On Guillemin and Pollack's Differential Topology Page 100.

Let $f: X \to Y$ be a smooth map with $f \pitchfork Z$ and $\partial f \pitchfork Z$, where $X,Y,Z$ are oriented and the last two are boundaryless. We define a preimage orientation on the manifold-with-boundary $S = f^{-1}(Z).$

But it never explicitly said what is preimage orientation. Is it $df_xN_x(S;X)$, where $N_x(S; X)$ be the orthogonal complement to $T_x(S)$ in $T_x(X)$?
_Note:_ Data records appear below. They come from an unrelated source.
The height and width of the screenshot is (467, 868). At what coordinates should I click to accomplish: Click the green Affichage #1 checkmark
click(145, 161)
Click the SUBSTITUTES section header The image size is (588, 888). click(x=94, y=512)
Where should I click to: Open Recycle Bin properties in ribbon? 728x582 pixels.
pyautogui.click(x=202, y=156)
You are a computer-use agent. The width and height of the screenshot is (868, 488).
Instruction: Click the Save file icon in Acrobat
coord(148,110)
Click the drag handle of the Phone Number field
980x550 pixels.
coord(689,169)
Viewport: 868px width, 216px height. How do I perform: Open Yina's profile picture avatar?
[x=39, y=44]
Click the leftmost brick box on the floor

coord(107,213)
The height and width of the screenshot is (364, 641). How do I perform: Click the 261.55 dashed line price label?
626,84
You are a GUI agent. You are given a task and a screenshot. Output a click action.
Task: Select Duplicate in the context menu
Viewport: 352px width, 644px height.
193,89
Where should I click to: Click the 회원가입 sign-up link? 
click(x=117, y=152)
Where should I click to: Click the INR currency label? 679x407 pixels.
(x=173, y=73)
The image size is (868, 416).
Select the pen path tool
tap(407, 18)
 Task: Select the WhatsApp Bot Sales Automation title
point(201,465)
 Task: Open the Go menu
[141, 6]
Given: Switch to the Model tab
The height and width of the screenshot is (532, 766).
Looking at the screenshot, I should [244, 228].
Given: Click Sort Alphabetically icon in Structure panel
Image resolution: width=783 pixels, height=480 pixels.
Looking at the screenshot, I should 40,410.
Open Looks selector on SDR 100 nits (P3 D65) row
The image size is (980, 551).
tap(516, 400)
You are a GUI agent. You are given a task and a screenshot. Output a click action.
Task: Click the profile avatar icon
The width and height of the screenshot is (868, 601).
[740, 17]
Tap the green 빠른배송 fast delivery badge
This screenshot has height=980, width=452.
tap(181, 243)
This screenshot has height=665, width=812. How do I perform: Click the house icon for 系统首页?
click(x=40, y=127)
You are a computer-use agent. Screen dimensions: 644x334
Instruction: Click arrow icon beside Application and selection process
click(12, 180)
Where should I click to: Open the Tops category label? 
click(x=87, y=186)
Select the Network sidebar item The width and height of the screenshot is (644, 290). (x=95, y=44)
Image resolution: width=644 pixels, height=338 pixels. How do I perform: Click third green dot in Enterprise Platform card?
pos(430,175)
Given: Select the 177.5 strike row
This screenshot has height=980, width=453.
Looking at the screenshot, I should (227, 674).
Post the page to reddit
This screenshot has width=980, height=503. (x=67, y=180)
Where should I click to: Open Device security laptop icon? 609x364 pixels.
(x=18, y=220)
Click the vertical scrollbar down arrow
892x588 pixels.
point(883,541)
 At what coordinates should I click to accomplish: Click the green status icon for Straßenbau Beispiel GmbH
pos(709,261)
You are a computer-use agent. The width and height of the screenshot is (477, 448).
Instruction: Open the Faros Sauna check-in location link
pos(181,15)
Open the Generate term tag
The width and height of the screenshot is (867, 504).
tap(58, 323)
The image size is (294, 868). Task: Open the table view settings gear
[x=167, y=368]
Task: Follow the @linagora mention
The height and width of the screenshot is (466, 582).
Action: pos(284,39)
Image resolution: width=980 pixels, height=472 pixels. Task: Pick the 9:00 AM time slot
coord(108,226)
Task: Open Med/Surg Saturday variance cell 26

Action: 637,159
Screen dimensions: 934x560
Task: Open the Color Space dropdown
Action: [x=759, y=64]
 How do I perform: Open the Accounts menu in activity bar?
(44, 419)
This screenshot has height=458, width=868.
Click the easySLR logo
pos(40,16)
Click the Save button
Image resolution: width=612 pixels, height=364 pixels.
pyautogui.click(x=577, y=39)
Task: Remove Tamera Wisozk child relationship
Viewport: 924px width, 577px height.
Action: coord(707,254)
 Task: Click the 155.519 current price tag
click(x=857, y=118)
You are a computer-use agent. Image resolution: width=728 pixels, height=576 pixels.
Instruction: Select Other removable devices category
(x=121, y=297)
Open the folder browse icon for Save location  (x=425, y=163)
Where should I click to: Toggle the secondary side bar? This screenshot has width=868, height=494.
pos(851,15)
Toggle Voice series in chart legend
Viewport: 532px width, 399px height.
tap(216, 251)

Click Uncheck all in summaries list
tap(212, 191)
Assume so, take the reflection map as an example. Consider $f: \mathbb{R} \to \mathbb{R}: f(x) = -x$, and let $Z = \{1\}.$ Hence $f$ is smooth with $f \pitchfork Z$ and $\partial f \pitchfork Z$, where $X,Y,Z$ are oriented, $Y$ is boundaryless, and grant $Z$ is boundaryless as well (see Is a single point boundaryless?).

Then the preimage orientation will be determined by $$df_xN_x(S;X) \oplus T_z(Z) = T_z(Y).$$

$T_z(Y)$ is just $\mathbb{R}$ with canonical orientation $+1$. Then what is the orientation of $T_z(Z)$? And how do they determine the orientation of $df_xN_x(S;X)$?

Very confused, thanks for your help!!

Answer 1

$T_z(Z)$ already has an orientation by hypothesis and the orientation of $df_x N_x(S;X)$ has the product orientation since the orientation of $T_z (Y)$ is also known.

Answer 2

One can make explicit Guillemin-Pollack definition of the orientation of a transversal inverse image. Let $x\in S$, then transversality says $T_xS=(d_xf)^{-1}(Z)$ and for any decomposition $T_xS\oplus E=T_xX$ (this $E$ could be the othogonal complement), the restriction $d_xf:E\to T_{f(x)}Y$ is injective, so induces an isomorphism onto its image $F=d_xf(E)$ and counting dimensions $T_{f(x)}Z\oplus F=T_{f(x)}Y$. Now we start with orientations in $X,Y$ and $Z$ to define one in $S$. Pick a positive basis $\{v_i\}$ of $T_{f(x)}Z$ and extend to a positive basis $\{v_i,w_j\}$ of $T_{f(x)}Y$, where $\{w_j\}$ is a basis of $F$. This determines uniquely a basis $\{\overline w_j\}$ of $E$ with $d_xf(\overline w_j)=w_j$. Now by definition, a basis $\{u_k\}$ of $T_xS$ is positive when $\{u_k,\overline w_j\}$ is a positive basis of $T_xX$.